* Your instructions
Please transcribe only the lines that run from the line bearing "Click Copy template" to the end of the entries, keeping both end lines. Skip the pictures.

(Supplied information Opens)

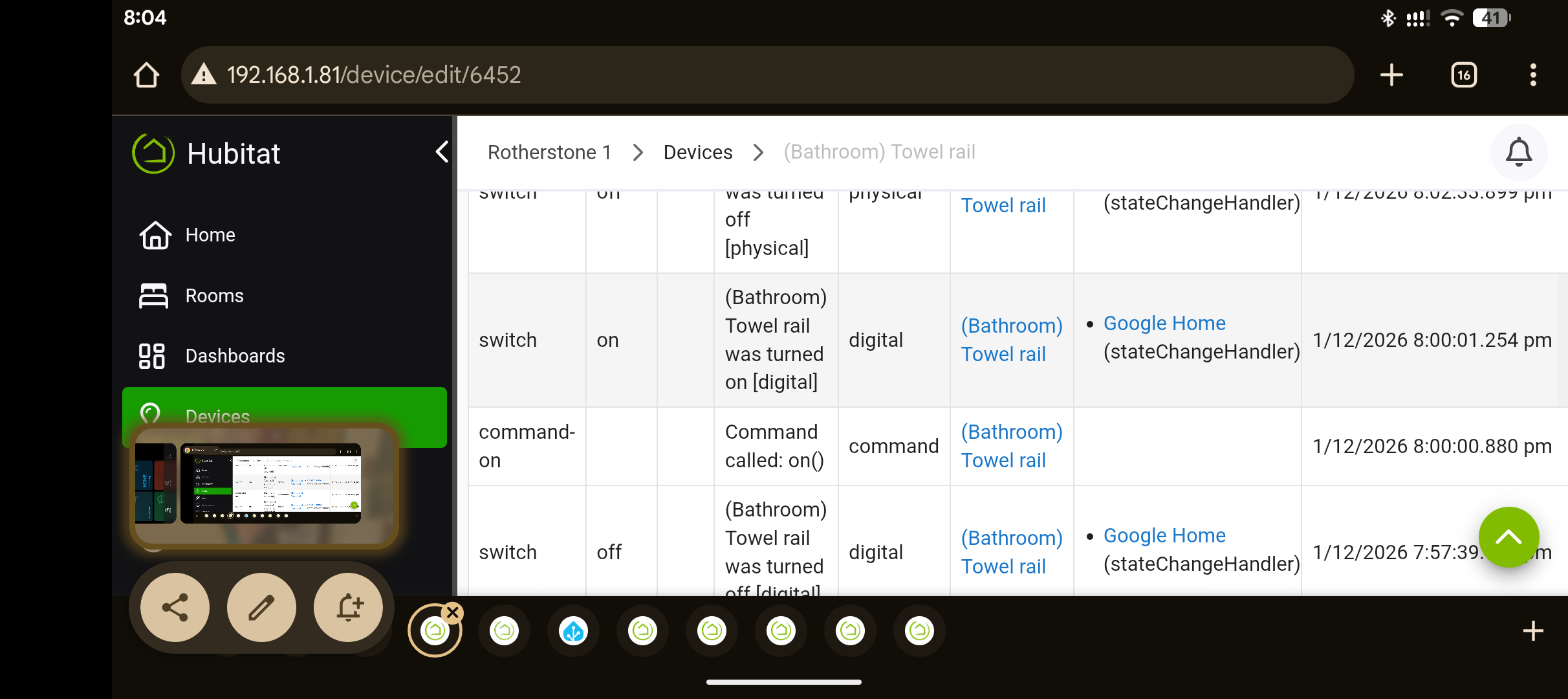Open Google Home link in 8:00:01 row
1568x699 pixels.
[x=1164, y=323]
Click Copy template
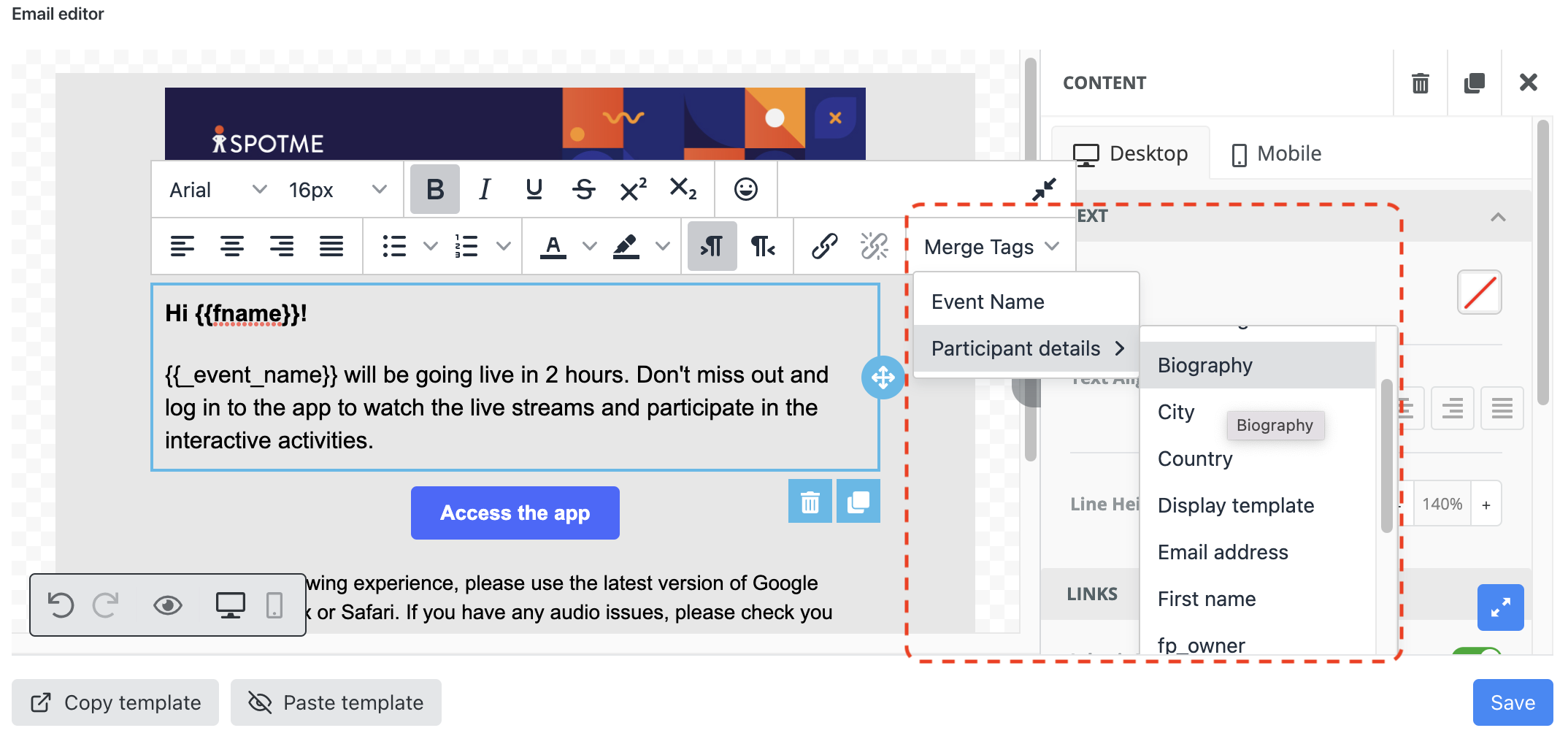Image resolution: width=1568 pixels, height=736 pixels. pyautogui.click(x=115, y=702)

(Supplied information Closes)

* Answer for this exercise
Click Copy template
Image resolution: width=1568 pixels, height=736 pixels. pyautogui.click(x=115, y=702)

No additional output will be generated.